D(イギリス/University of Birmingham):ESや面接でも、各社に応じた志望動機を作るのが難しいなと思います。どの会社もグローバルを謳っているけど、同じ業界だとそれぞれが何を目指してグローバルと言っているのか分からなくて。それならコピペでいいじゃんって思っちゃう。

C(アメリカ/UC Berkeley):グローバル人材を採用したいとセミナーでは言っているけど、そのセミナーに参加している海外大生は僕一人で、他は全員日本の大学生ということもよくあります。

D(イギリス/University of Birmingham):入社してみたら誰も英語を話せない、なんてこともあるんだろうなと思ったりしますね。そういう矛盾はよく感じます。

C(アメリカ/UC Berkeley):本当にグローバル人材を採用したいのであれば、能動的に海外大生にアプローチをしてほしいなと思います。そうでないと、日本企業のグローバルへの本気度はなかなか伝わりません。
──────
> [あなたの課題] 上にある海外大生の就職活動についての本文を書き写してください。範囲は「C(アメリカ/UC Berkeley):グローバル人材を」という語句を含むところから始めて、「気度はなかなか伝わりません。」まで含めたところで終え、一字も変えないでください。

> [検討対象データ]
──────
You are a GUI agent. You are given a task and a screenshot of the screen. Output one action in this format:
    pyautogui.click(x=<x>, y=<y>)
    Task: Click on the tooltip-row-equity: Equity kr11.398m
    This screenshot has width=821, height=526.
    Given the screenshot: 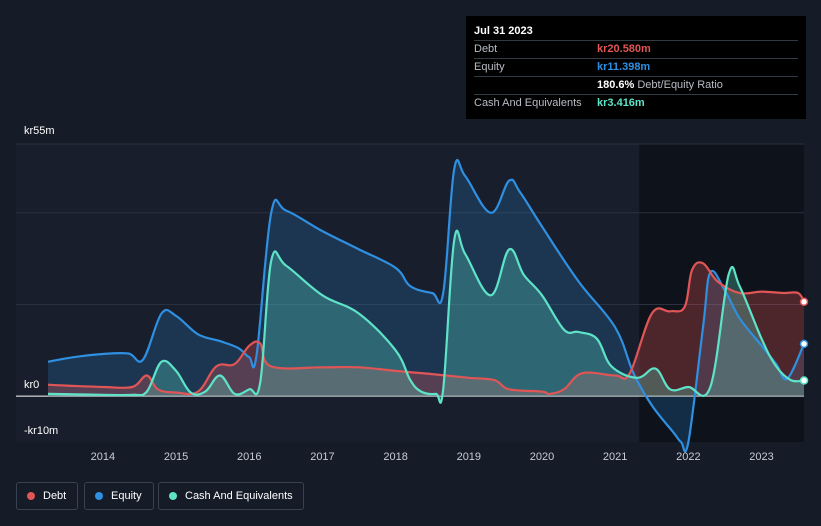 What is the action you would take?
    pyautogui.click(x=636, y=67)
    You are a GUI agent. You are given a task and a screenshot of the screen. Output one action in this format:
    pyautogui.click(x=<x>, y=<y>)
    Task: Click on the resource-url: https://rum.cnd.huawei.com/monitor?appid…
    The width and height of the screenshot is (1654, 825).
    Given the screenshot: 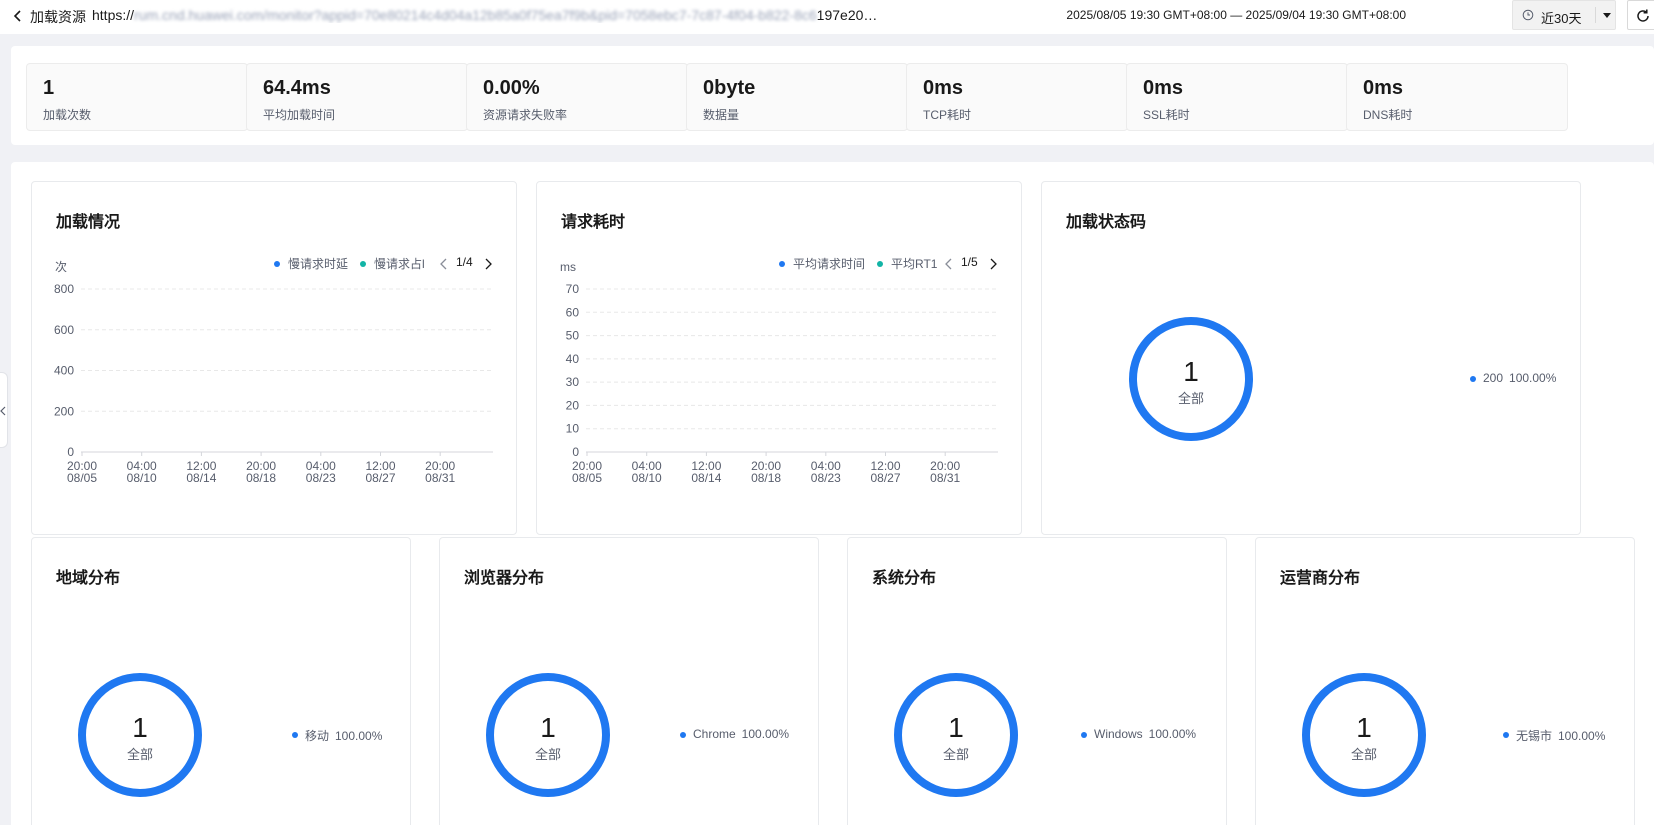 What is the action you would take?
    pyautogui.click(x=492, y=15)
    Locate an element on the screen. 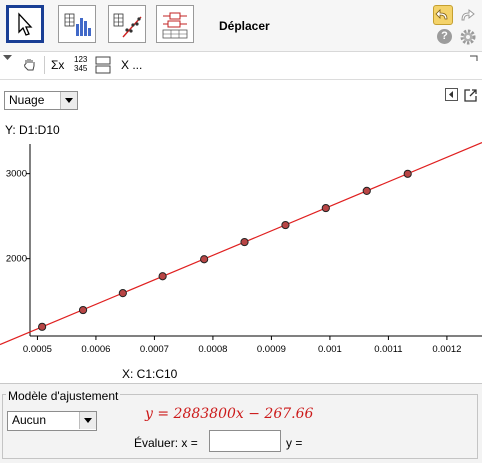  show-data-button: 123 345 is located at coordinates (80, 64). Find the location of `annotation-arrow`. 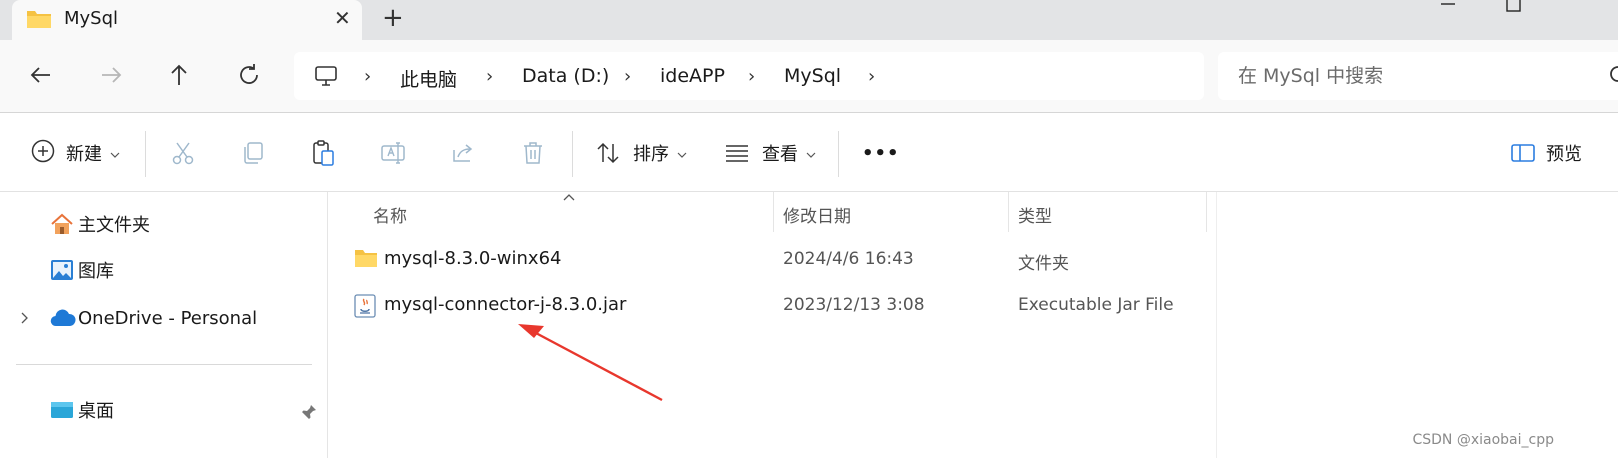

annotation-arrow is located at coordinates (590, 363).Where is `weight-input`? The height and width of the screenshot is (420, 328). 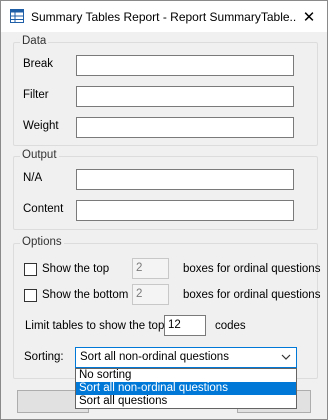 weight-input is located at coordinates (185, 128).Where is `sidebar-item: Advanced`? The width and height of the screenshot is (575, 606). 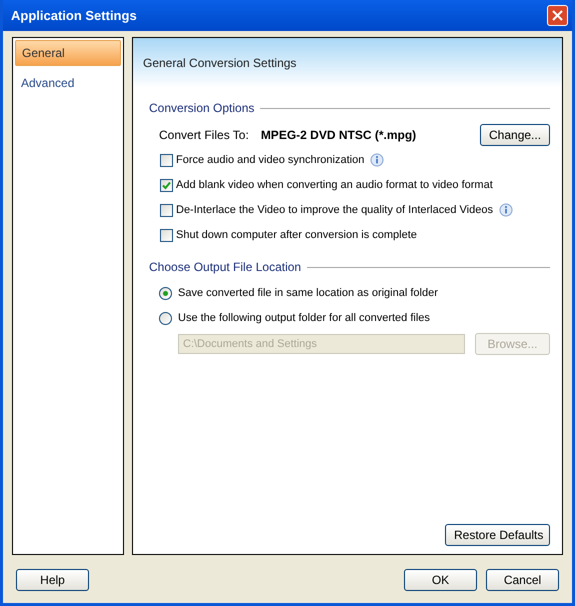
sidebar-item: Advanced is located at coordinates (68, 83).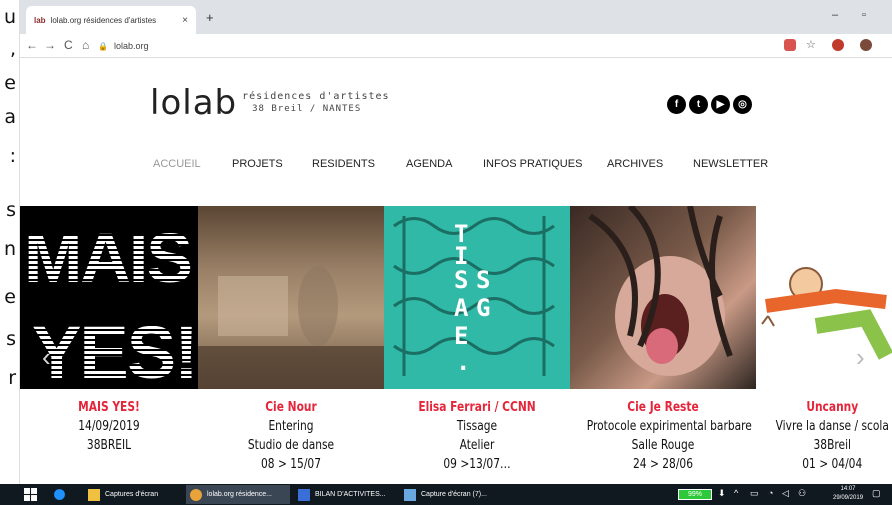 The image size is (892, 505). Describe the element at coordinates (736, 493) in the screenshot. I see `chevron-up-icon: ^` at that location.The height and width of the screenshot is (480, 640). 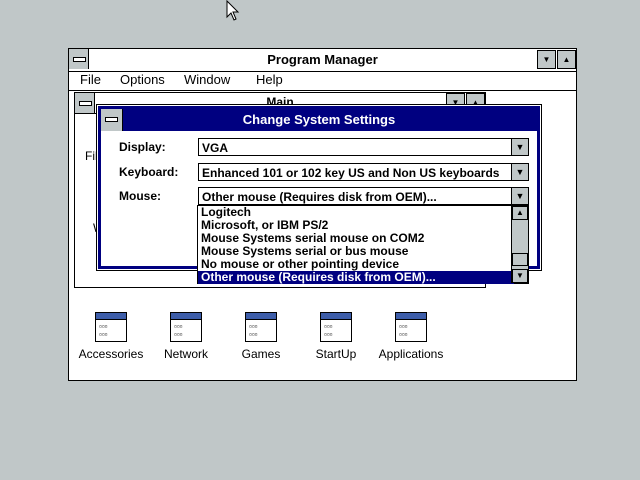 I want to click on scroll-up-icon: ▲, so click(x=520, y=213).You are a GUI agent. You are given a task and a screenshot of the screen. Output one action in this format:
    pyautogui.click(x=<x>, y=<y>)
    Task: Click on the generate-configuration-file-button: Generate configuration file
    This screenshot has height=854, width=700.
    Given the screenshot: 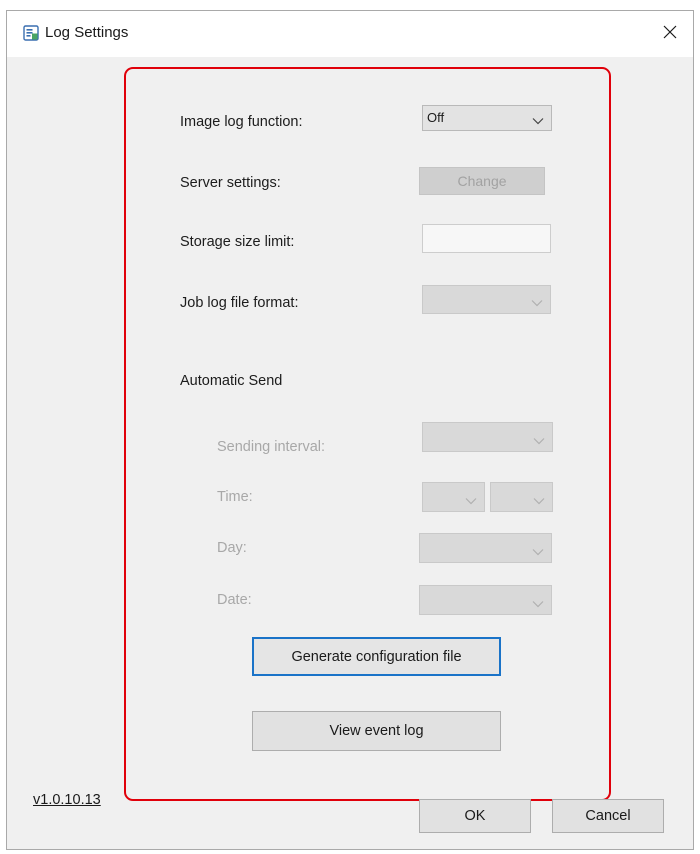 What is the action you would take?
    pyautogui.click(x=376, y=656)
    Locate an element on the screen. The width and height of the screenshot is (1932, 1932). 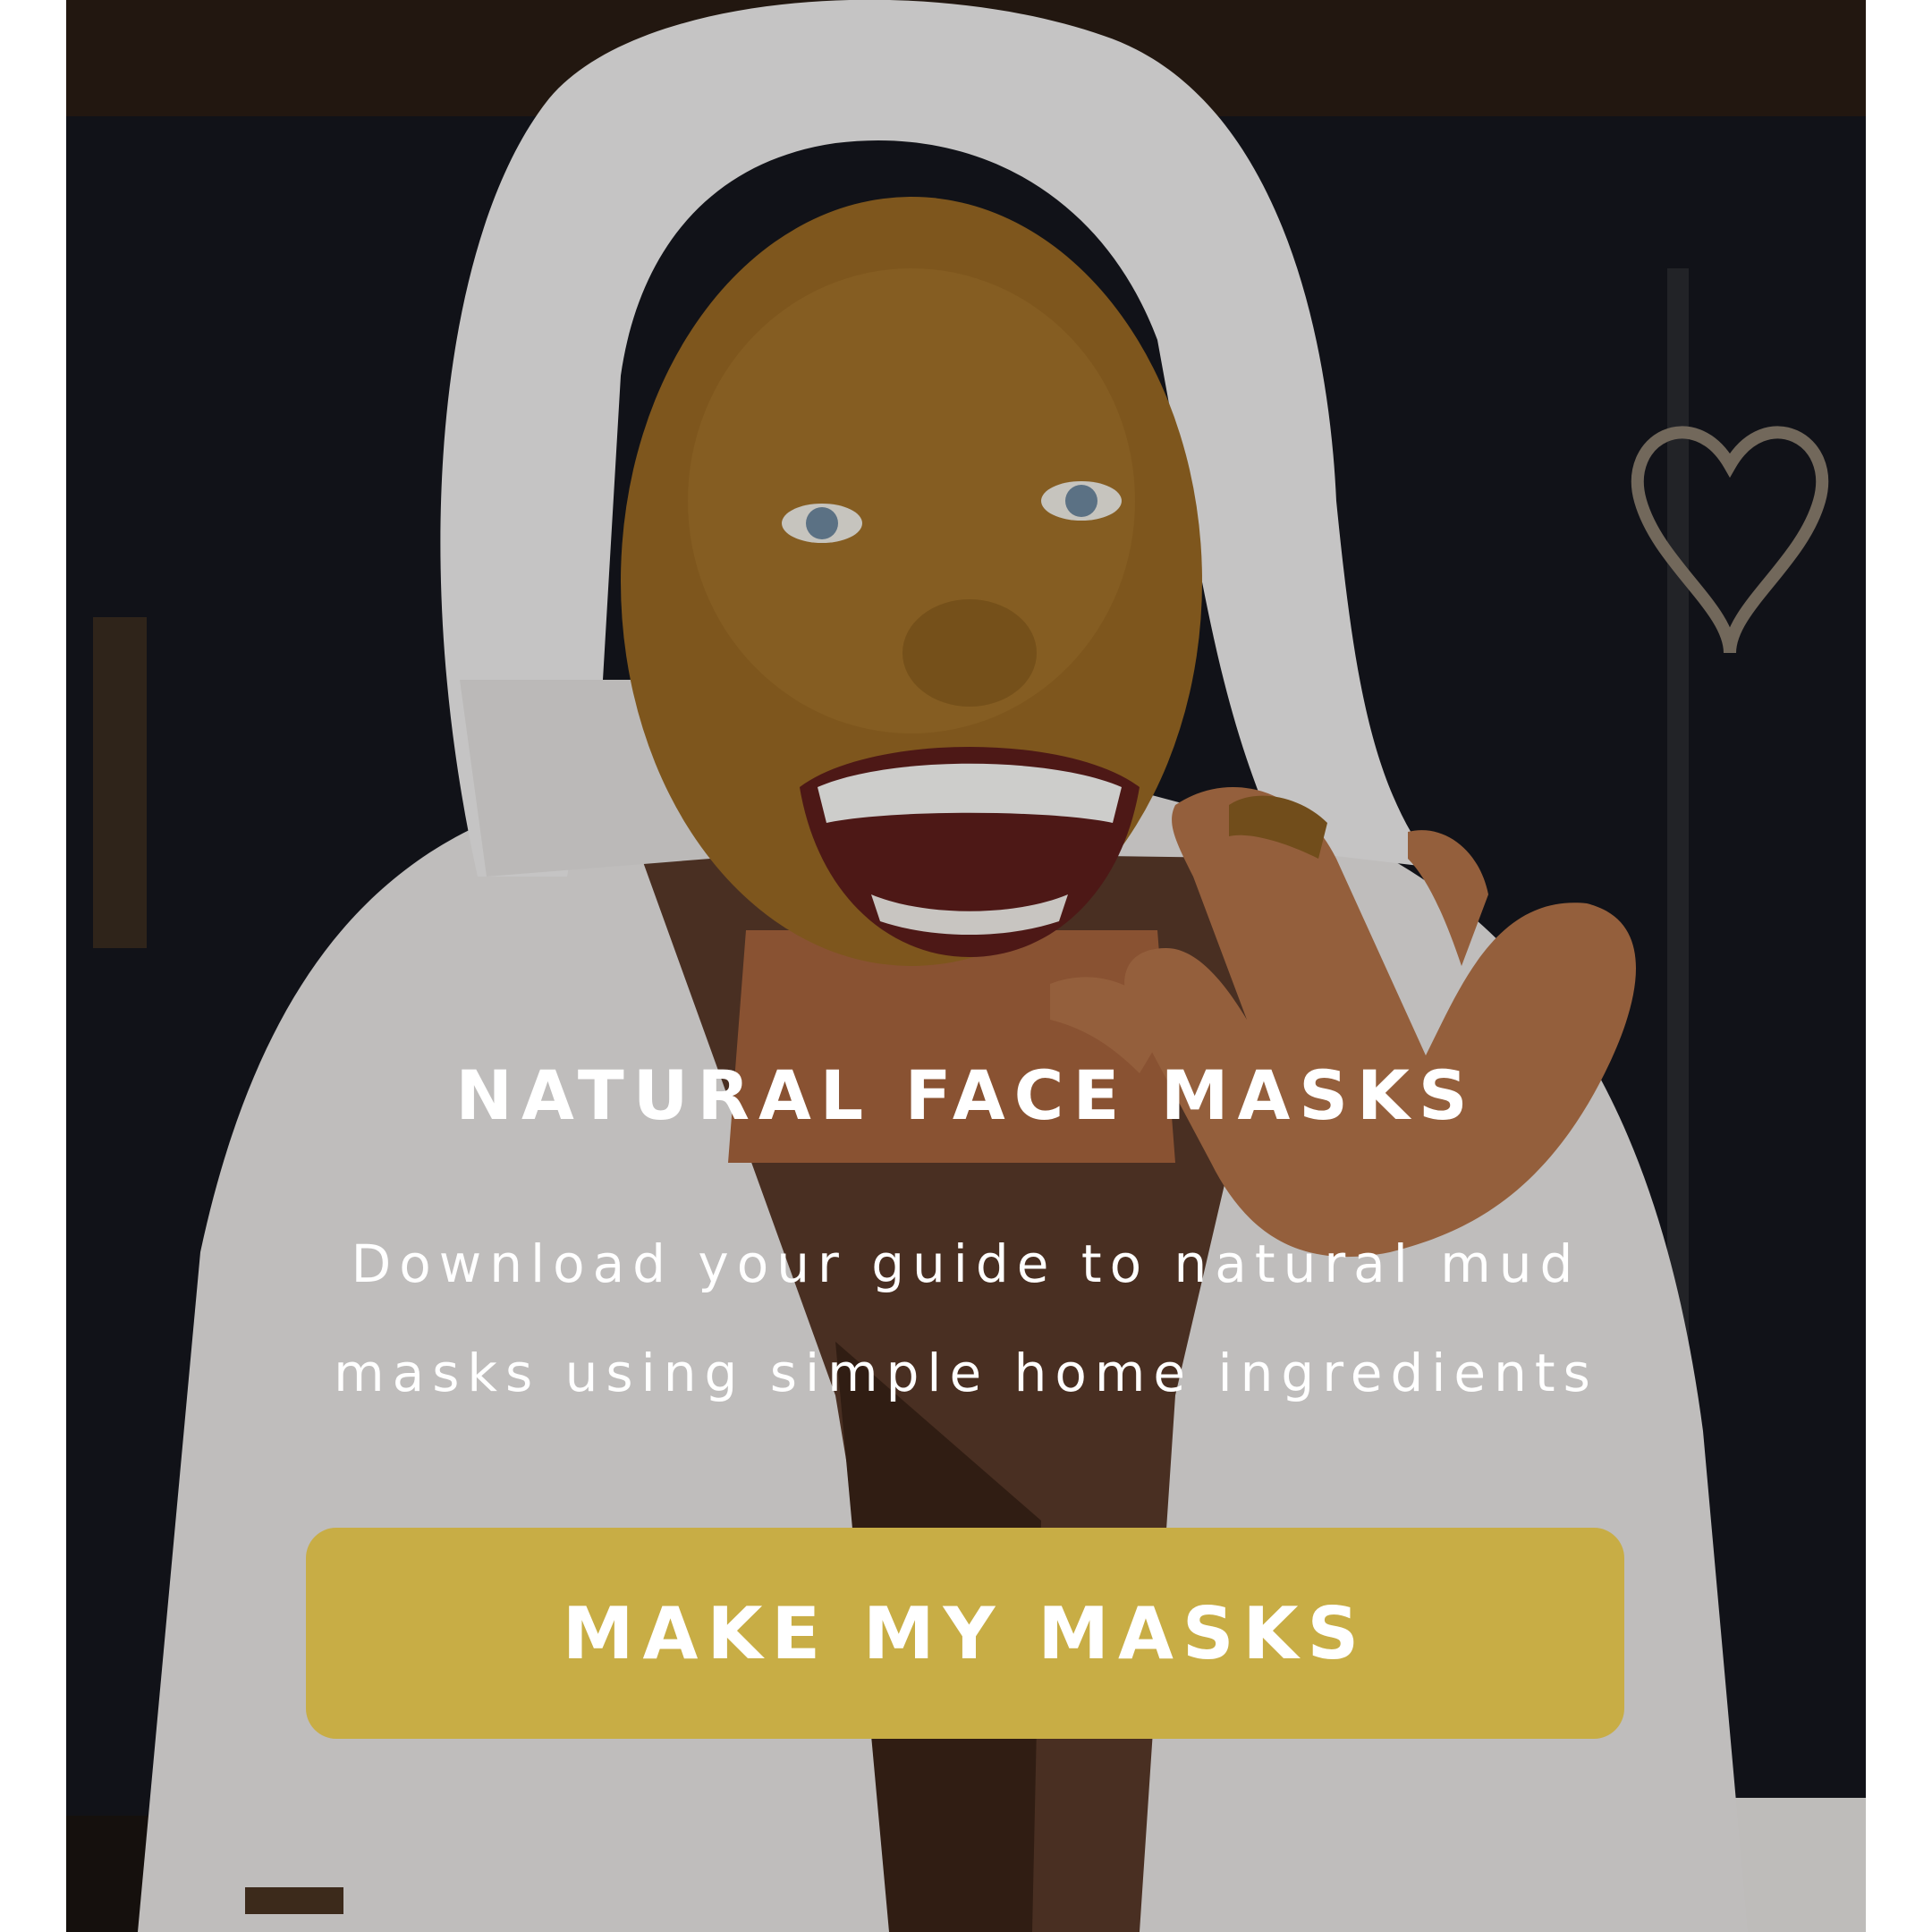
page-title: NATURAL FACE MASKS is located at coordinates (966, 1095).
──────
> [課題の結果]
C(アメリカ/UC Berkeley):グローバル人材を採用したいとセミナーでは言っているけど、そのセミナーに参加している海外大生は僕一人で、他は全員日本の大学生ということもよくあります。

D(イギリス/University of Birmingham):入社してみたら誰も英語を話せない、なんてこともあるんだろうなと思ったりしますね。そういう矛盾はよく感じます。

C(アメリカ/UC Berkeley):本当にグローバル人材を採用したいのであれば、能動的に海外大生にアプローチをしてほしいなと思います。そうでないと、日本企業のグローバルへの本気度はなかなか伝わりません。